Les policiers ayant six années ou plus de service perçoivent différemment l'usage d'alcool ou de drogue que ceux ayant cinq années de service ou moins. Ainsi, 17 p. 100 des premiers estiment qu'il s'agit d'un facteur ou un facteur majeur, comparativement à 0 p. 100 des seconds.

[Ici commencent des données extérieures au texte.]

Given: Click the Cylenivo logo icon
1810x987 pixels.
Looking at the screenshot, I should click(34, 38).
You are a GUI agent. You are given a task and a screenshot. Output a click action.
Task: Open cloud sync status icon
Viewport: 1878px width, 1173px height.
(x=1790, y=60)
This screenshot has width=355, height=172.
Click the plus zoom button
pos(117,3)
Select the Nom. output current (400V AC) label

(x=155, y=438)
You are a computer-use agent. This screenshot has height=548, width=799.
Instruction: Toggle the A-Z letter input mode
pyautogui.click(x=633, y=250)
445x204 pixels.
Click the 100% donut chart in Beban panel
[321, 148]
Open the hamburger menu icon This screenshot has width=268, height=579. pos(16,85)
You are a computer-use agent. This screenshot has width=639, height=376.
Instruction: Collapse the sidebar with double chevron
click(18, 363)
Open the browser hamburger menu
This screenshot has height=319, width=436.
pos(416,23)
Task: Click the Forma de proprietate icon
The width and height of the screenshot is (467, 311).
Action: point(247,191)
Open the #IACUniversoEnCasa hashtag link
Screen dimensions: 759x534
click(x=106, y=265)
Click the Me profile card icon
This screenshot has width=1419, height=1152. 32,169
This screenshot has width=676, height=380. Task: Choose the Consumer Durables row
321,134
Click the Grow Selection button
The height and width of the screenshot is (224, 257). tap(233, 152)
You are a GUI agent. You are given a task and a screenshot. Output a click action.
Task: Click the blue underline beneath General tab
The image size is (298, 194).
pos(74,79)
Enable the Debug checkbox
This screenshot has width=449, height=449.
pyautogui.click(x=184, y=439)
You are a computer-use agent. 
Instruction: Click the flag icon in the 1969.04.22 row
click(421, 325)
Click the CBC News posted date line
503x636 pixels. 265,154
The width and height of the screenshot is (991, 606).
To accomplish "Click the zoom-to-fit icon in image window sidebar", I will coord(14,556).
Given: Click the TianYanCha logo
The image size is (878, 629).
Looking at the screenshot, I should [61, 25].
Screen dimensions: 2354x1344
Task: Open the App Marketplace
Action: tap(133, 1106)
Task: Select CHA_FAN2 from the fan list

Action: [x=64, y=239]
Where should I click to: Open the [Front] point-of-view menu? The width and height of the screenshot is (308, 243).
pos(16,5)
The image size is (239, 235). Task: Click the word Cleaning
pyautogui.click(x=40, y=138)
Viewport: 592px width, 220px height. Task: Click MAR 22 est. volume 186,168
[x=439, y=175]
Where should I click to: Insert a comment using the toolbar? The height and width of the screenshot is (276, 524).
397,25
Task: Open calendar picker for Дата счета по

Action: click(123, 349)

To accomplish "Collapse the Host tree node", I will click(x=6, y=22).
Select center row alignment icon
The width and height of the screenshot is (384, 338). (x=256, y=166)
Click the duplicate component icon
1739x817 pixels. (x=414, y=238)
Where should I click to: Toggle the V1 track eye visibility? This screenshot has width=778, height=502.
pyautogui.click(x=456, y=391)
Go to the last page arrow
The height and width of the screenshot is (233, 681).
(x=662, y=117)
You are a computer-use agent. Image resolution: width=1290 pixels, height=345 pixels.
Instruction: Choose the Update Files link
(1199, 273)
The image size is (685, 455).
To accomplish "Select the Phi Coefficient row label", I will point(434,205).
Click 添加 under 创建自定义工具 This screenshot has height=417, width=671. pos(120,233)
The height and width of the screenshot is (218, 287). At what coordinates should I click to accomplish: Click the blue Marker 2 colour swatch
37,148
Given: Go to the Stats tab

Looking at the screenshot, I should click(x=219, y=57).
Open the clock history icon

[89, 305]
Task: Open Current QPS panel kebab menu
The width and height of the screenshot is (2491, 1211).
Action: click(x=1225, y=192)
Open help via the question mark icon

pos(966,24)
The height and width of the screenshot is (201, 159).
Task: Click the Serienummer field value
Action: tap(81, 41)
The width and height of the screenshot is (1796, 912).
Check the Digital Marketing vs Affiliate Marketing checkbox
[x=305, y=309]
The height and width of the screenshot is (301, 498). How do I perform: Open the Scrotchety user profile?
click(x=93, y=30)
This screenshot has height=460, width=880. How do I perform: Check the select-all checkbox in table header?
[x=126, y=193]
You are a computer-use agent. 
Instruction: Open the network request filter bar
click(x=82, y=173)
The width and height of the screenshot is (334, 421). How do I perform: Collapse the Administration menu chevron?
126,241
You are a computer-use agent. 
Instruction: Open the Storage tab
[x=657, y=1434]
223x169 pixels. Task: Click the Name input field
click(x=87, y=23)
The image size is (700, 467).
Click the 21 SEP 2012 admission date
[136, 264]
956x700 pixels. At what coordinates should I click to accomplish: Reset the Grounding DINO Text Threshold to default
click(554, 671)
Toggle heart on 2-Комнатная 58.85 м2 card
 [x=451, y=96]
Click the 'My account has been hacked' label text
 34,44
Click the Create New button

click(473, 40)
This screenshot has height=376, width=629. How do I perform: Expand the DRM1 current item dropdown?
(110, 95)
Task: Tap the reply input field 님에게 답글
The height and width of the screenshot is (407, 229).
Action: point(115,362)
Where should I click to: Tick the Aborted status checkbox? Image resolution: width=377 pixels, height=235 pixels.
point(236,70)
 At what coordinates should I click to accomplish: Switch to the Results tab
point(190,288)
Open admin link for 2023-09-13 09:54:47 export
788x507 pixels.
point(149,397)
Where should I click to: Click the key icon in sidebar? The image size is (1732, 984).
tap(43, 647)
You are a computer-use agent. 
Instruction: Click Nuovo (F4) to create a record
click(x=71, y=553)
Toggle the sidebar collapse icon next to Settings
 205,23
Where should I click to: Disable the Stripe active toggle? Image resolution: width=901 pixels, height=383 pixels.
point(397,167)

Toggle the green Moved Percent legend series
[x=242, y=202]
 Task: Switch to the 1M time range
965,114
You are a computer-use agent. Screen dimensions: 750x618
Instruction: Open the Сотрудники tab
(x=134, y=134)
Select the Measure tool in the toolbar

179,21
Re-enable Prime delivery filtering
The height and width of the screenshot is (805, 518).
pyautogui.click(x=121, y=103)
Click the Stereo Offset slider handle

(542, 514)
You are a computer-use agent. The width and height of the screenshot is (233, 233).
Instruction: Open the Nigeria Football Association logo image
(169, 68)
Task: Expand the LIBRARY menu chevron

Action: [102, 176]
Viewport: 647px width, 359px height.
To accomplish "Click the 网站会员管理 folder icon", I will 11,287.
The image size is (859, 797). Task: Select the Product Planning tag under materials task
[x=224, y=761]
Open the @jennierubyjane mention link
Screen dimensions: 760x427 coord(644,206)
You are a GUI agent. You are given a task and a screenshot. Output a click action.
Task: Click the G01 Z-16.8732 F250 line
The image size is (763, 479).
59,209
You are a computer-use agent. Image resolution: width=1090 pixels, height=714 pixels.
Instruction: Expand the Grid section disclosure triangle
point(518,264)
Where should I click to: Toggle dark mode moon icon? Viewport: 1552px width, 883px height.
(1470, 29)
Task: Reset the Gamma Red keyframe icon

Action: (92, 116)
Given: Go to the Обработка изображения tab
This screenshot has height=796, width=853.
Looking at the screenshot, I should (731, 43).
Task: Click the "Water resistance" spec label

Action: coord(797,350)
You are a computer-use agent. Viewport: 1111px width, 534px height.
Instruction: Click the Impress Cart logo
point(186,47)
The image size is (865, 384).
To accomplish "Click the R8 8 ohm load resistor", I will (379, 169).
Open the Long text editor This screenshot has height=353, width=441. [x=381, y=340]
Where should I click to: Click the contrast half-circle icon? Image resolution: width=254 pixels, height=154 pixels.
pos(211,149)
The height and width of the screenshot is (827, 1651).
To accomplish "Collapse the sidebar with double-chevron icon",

Deux tendances se sont manifestées lorsque nous avons demandé aux policiers de préciser l'incidence de l'alcool ou de la drogue. D'abord, de nombreux policiers étaient d'avis que la cause fondamentale du comportement criminel des adolescents était la toxicomanie ou l'alcoolisme. Ils étaient préoccupés par la pénurie de services sociaux ou d'endroit où ils pouvaient envoyer les adolescents en crise. Un policer de la Colombie-Britannique a exprimé sa frustration en ces termes :

Toute la question qui se pose, c'est pourquoi faire passer ces adolescents par le système de justice pénale parce qu'ils sont toxicomanes si personne ne veut passer à la prochaine étape. [De nombreux policiers utilisent la toxicomanie et l'alcoolisme comme] épée de Damoclès vis-à-vis des adolescents parce qu'on sait qu'on paraîtra bien à la fin de notre petit rapport, le jeune a été arrêté par la police et, placé dans un centre de détention, on peut se laver les mains du problème jusqu'au prononcé de la sentence six ou sept mois plus tard et vous écrivez alors à l'agent de probation que, bon, je n'ai pas vu l'adolescent, peut-être qu'un traitement serait une bonne idée.

De nombreux policiers ont exprimé le même sentiment. Ils croyaient avoir plus d'influence s'il y avait des ressources auxquelles renvoyer les adolescents pour les aider à surmonter leur problème de dépendance.

Deuxièmement, de nombreux policiers ont indiqué que l'usage d'alcool ou de drogues complique le rapport avec les adolescents. L'alcool est une forme de « courage liquide » et les policiers disent prendre moins au sérieux le comportement d'un adolescent sous l'effet de l'alcool. Cependant, ils s'empressent d'ajouter que « la sécurité de l'adolescent est la priorité, car un crime peut arriver n'importe quand. » Ainsi, ils prendront les mesures qui s'imposent pour assurer la sécurité de l'adolescent jusqu'à ce qu'il se « dégrise », même s'ils doivent le détenir faute d'autres ressources.